A Russian hacktivist group has launched a significant distributed denial-of-service (DDoS) campaign against multiple Lithuanian organizations. The attacks appear to be in direct retaliation for Lithuania’s recently announced military aid package to Ukraine.
The cyber incident began shortly after Lithuanian Defense Minister Dovile Sakaliene announced on social platform X that Lithuania would provide Ukraine with 4,500 drones valued at 5 million euros. The threat actors explicitly connected their actions to this announcement, warning that “Lithuanian russophobic authorities should think about helping their internet infrastructure, which is unable to cope with our attacks.”
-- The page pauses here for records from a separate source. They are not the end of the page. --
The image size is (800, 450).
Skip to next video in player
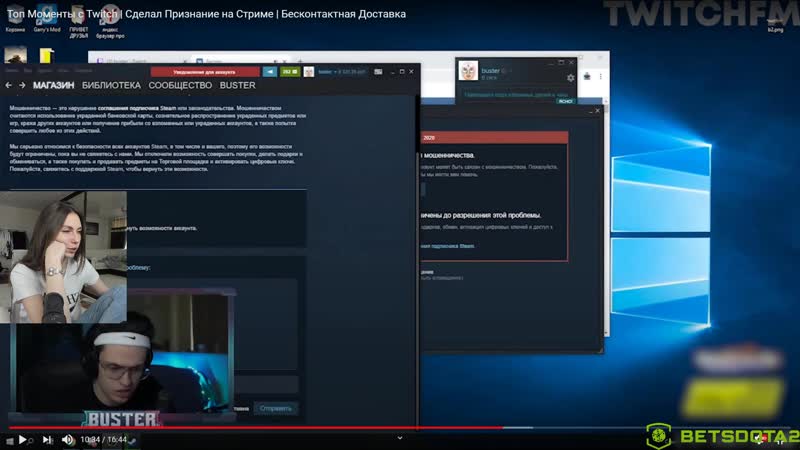click(47, 439)
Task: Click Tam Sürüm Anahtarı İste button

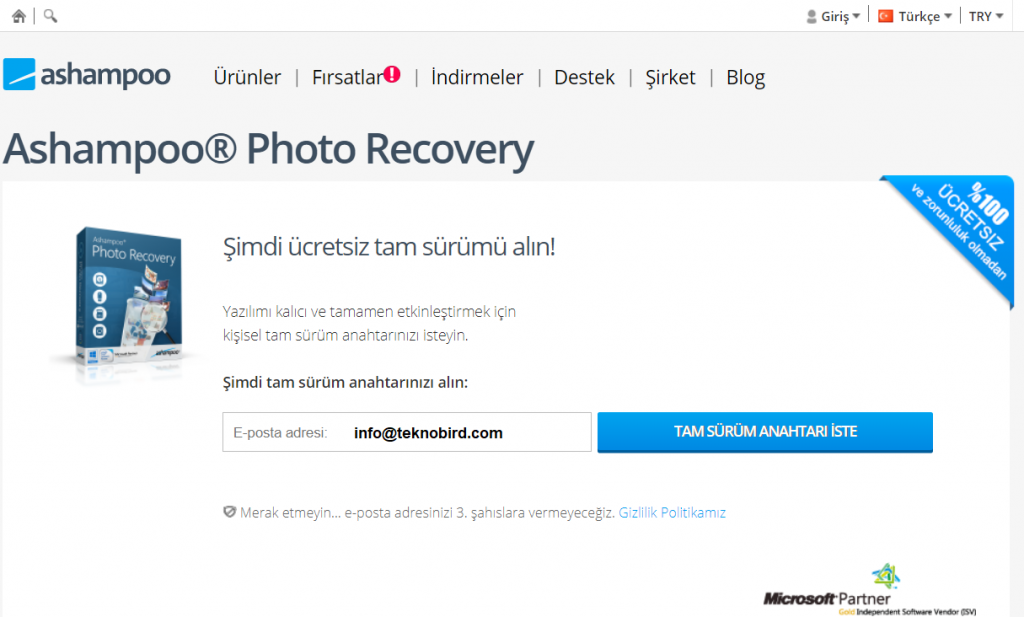Action: pos(765,432)
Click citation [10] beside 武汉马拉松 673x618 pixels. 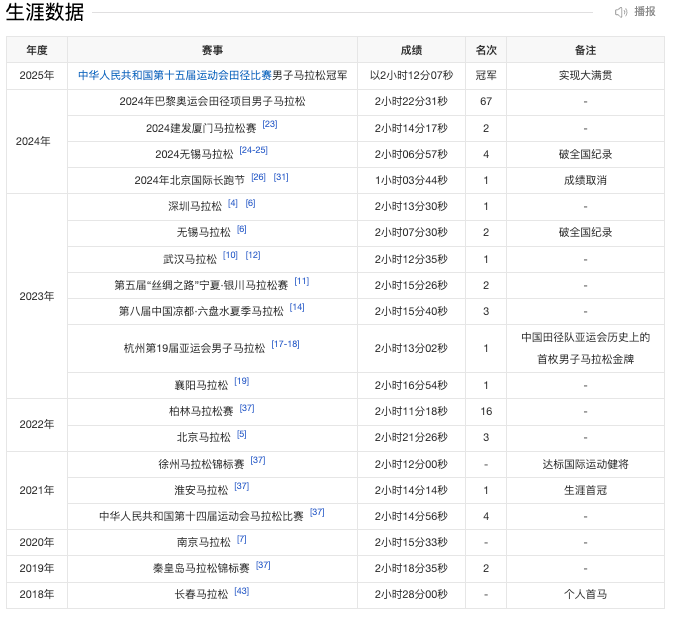point(230,254)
Analysis of the ongoing campaign reveals that the attackers have targeted 14 distinct Lithuanian organizations spanning various sectors, including:
Critical Infrastructure
- Rytų skirstomieji tinklai (electricity sector)
- Siauliai Airport
Financial Services
- Multiple credit organizations
Transportation and Logistics
- Lidaris (international freight)
- Transaviabaltika (airline)
- Association of Automobile Carriers Linava
- Association of Stevedoring Companies
Media Organizations
- Lietuvos aidas (newspaper)
- Veidas (magazine)
- Verslosavaite (news portal)
- Open Klaipeda portal
Industrial and Manufacturing
- Panevėžio statybos trestas (construction)
- Grigeo (paper products)
The scope and coordination of these attacks demonstrate potential sophisticated planning and resource allocation. This group has previously claimed responsibility for similar campaigns against infrastructure in Spain, Germany, and Denmark, consistently citing those countries’ support for Ukraine as justification.
The timing and target selection of this campaign appears strategic, targeting organizations across multiple sectors rather than focusing solely on government institutions. This approach maximizes disruption to both public services and private enterprise, potentially affecting Lithuania’s ability to process and deliver the promised military aid to Ukraine.
Lithuanian cybersecurity authorities have not yet publicly commented on the incident. Security experts suggest these attacks could persist or escalate as Lithuania continues its support for Ukraine. Organizations in other NATO countries providing similar aid should maintain heightened security postures and prepare for potential copycat attacks.
Updates on this developing situation will be provided as new information becomes available.